Import data from Catalysishub.org for CatMAP

In this tutorial we will

-   Download a set of formation energies from a publication and export them in a CatMAP EnergyLandscape object.
-   Create an ASE-db sqlite3 file containing the corresponding atomic structures.

In [1]:
# Import modules.
import os
import ase.db
from ase.visualize import view

from catmap.api.cathub import CatalysisHub

Download formation energies.

First we need to write a query for a publication.


In [2]:
# Instantiate cathub interface object.
cathub = CatalysisHub()

# GraphQL search string to the publications table.
publication = "WO3 surface doping for OER to be published"

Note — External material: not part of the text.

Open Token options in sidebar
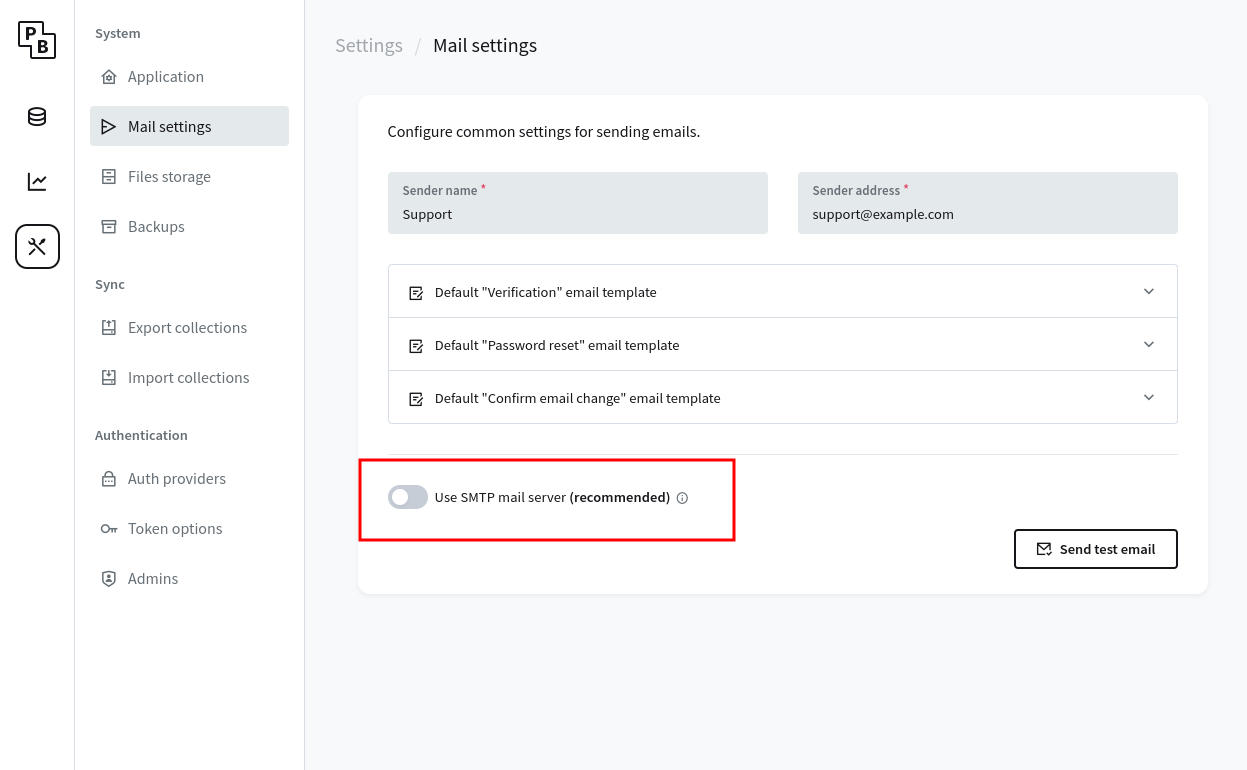This screenshot has height=770, width=1247. (175, 529)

Formation energies as used by CatMAP are simply reaction energies with respect to a fixed reference. Therefore, you only need to query for reactions from the relevant gas phase references, in order to download the relevant set of formation energies.


In [3]:
# Choose your references.
references = ['H2gas', 'H2Ogas']

# Fetch energies and create an EnergyLandscape object.
energy_landscape = cathub.publication_energy_landscape(publication, references, site_specific=True, limit=10)

We have now retrieved a list of dictionaries, reactions. The reaction energies can be attached to a catmap.api.energy_landscape object as formation energies.


In [4]:
# Take a peak.
energy_landscape.formation_energies


Out[4]:
{'1_OH_FeW15HO48_phase_surf_1_cell_B': 2.12481465,
 '1_OH_HfW15O47_phase_surf_1_cell_A': 1.29929107,
 '1_OH_MoW15O48_phase_surf_1_cell_B': 2.15319344,
 '1_OH_W15ZrO47_phase_surf_1_cell_B': 2.24930634,
 '1_OOH_TaW15O47_phase_surf_1_cell_A': 3.12919949,
 '1_O_CrW15O47_phase_surf_1_cell_A': 1.64600583,
 '1_O_CrW15O47_phase_surf_1_cell_B': 3.43933557,
 '1_O_NbW15O48_phase_surf_1_cell_B': 4.8276208,
 '1_O_VW15O48_phase_surf_1_cell_A': 2.98979267,
 '1_O_W15ZrO48_phase_surf_1_cell_A': 3.64217135}

Finally, as usual, we export a CatMAP input file.


In [9]:
fname = 'my_energies.txt'
energy_landscape.make_input_file(fname)


Formation energies exported to my_energies.txt

In [11]:
# Take a peak at the file.
with open(fname) as fp:
    for line in fp.readlines()[:5]:
        print(line)


surface_name	phase	site_name	species_name	formation_energy	frequencies	reference	coverage	std

CrW15O47	phase	1	O	1.646	[]	UmVhY3Rpb246MzQ1Mzk=	0.0	nan

CrW15O47	phase	1	O	3.4393	[]	UmVhY3Rpb246MzQ1Mzg=	0.0	nan

FeW15HO48	phase	1	OH	2.1248	[]	UmVhY3Rpb246MzQ1NzA=	0.0	nan

HfW15O47	phase	1	OH	1.2993	[]	UmVhY3Rpb246MzQ2MjM=	0.0	nan

Notice the reference column contains catalysis-hub ids corresponding to the atomic structure.

Atomic structures.

Next, we will retrieve atomic structures from the publication.


In [12]:
# Return a list of atoms objects.
images = cathub.get_publication_atoms(publication, limit=10)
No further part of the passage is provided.